## Directions
The required output holds only the lines from the one containing "Where should I click to: Click the magenta" through the end of the material below, copied exactly, please, with no pictures.

## Source records
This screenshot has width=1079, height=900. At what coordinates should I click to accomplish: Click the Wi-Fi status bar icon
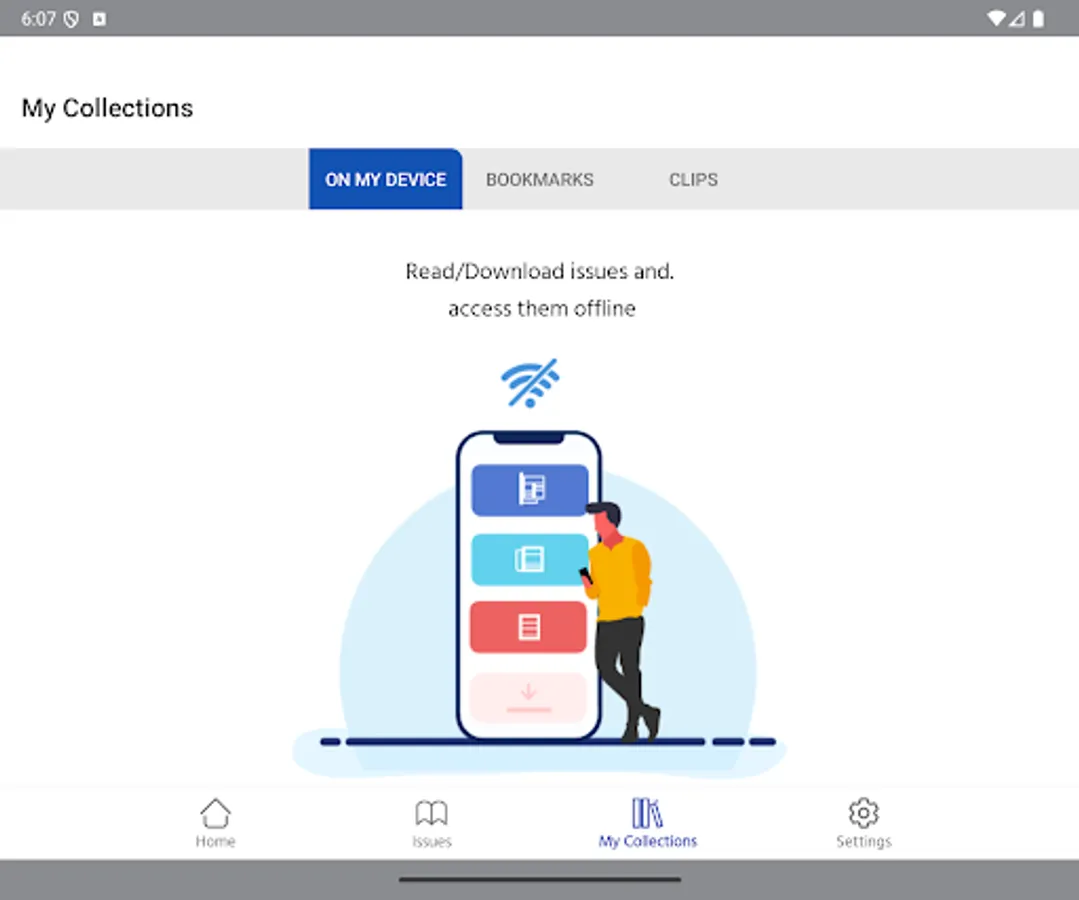[996, 17]
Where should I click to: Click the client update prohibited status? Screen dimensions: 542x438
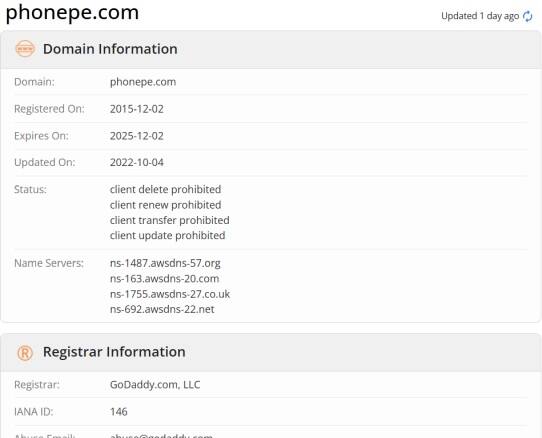pyautogui.click(x=167, y=235)
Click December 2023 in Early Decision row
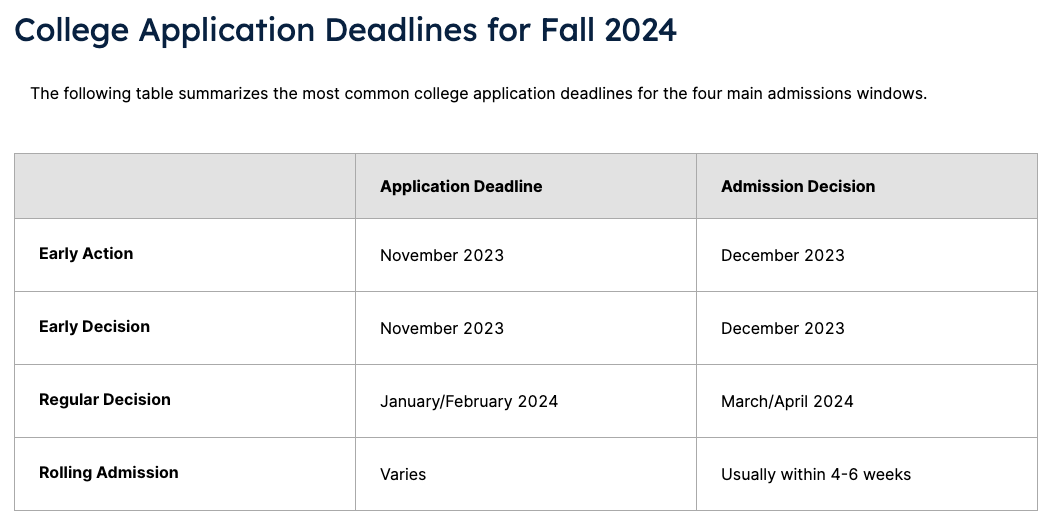 pos(783,328)
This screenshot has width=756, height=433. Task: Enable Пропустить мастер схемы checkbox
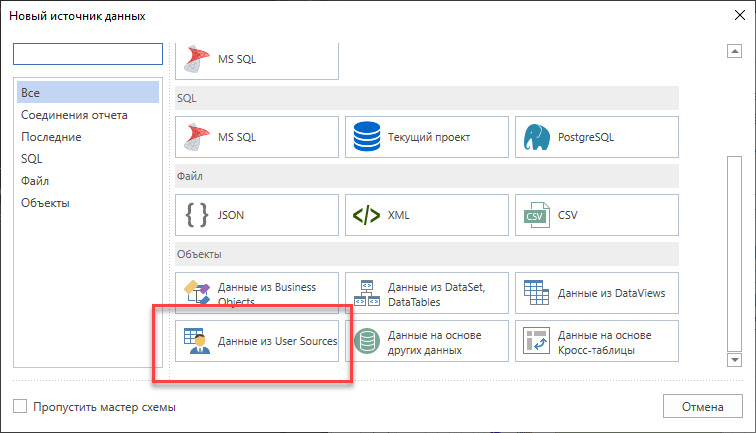coord(21,407)
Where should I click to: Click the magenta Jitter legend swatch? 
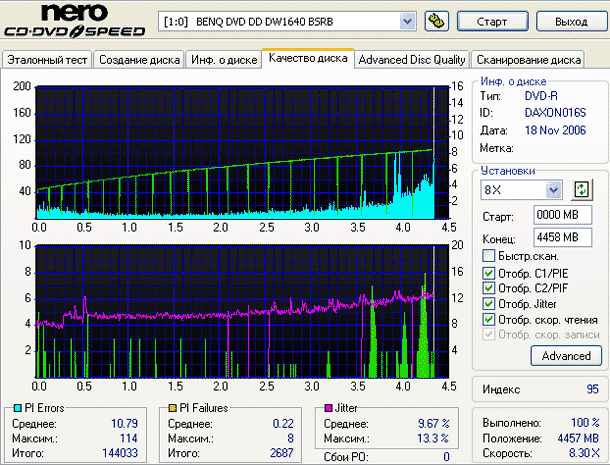point(327,409)
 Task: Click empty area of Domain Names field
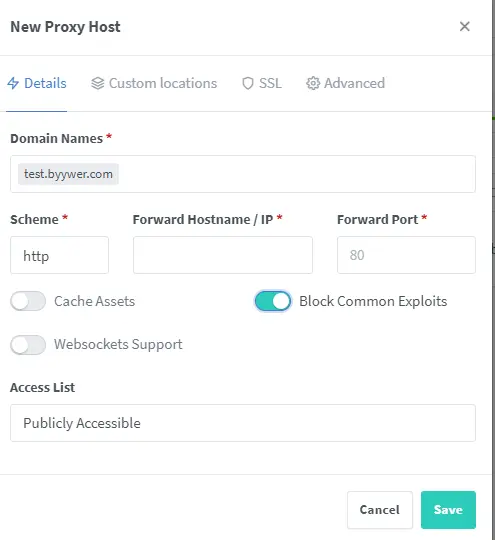(296, 174)
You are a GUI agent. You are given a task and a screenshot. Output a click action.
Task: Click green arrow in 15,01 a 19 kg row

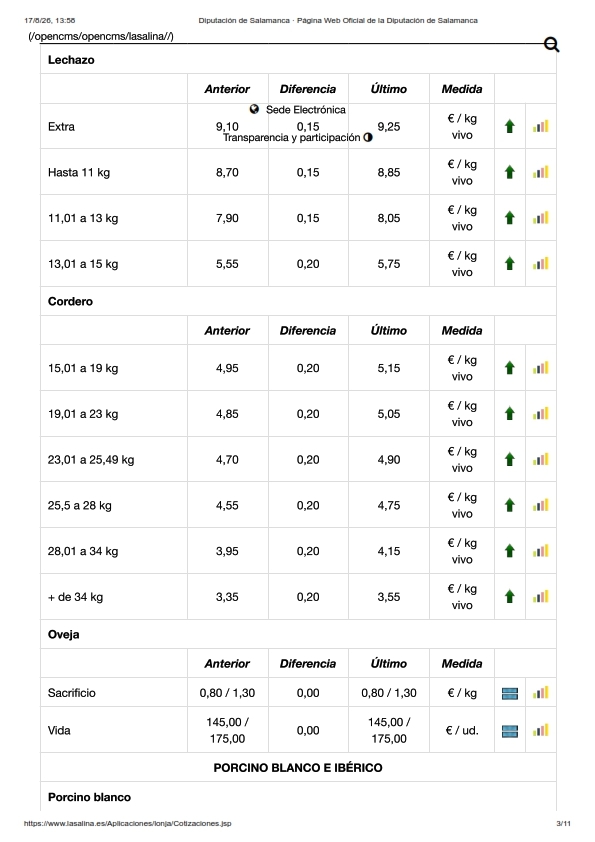(510, 368)
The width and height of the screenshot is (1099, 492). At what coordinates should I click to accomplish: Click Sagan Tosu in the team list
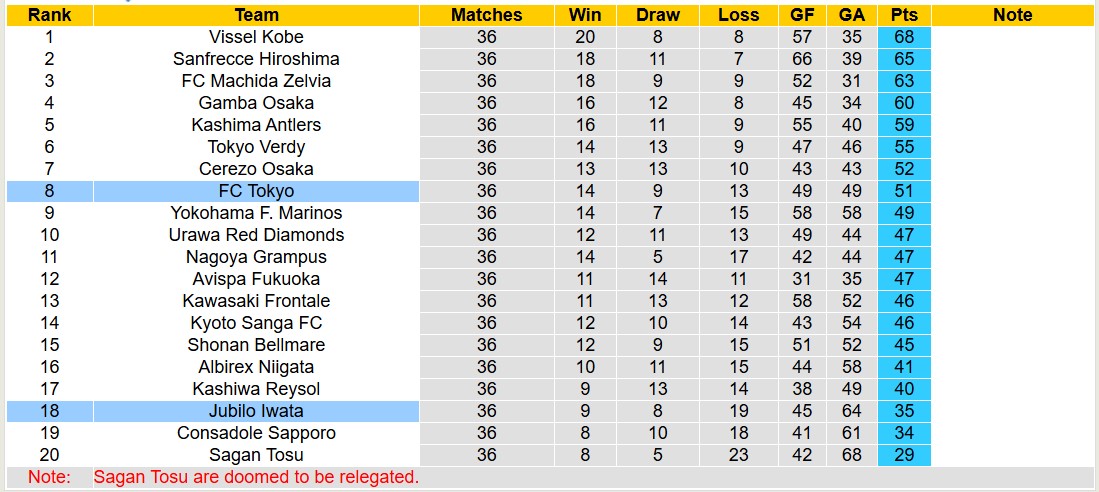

## Result of the exercise
Where should I click to: Click the magenta Jitter legend swatch? 
point(327,409)
 Task: Click empty area of Domain Names field
(296, 174)
You are a GUI agent. You are given a task and a screenshot. Output a click action.
Task: Click green arrow in 15,01 a 19 kg row

(510, 368)
The width and height of the screenshot is (1099, 492). At what coordinates should I click to accomplish: Click Sagan Tosu in the team list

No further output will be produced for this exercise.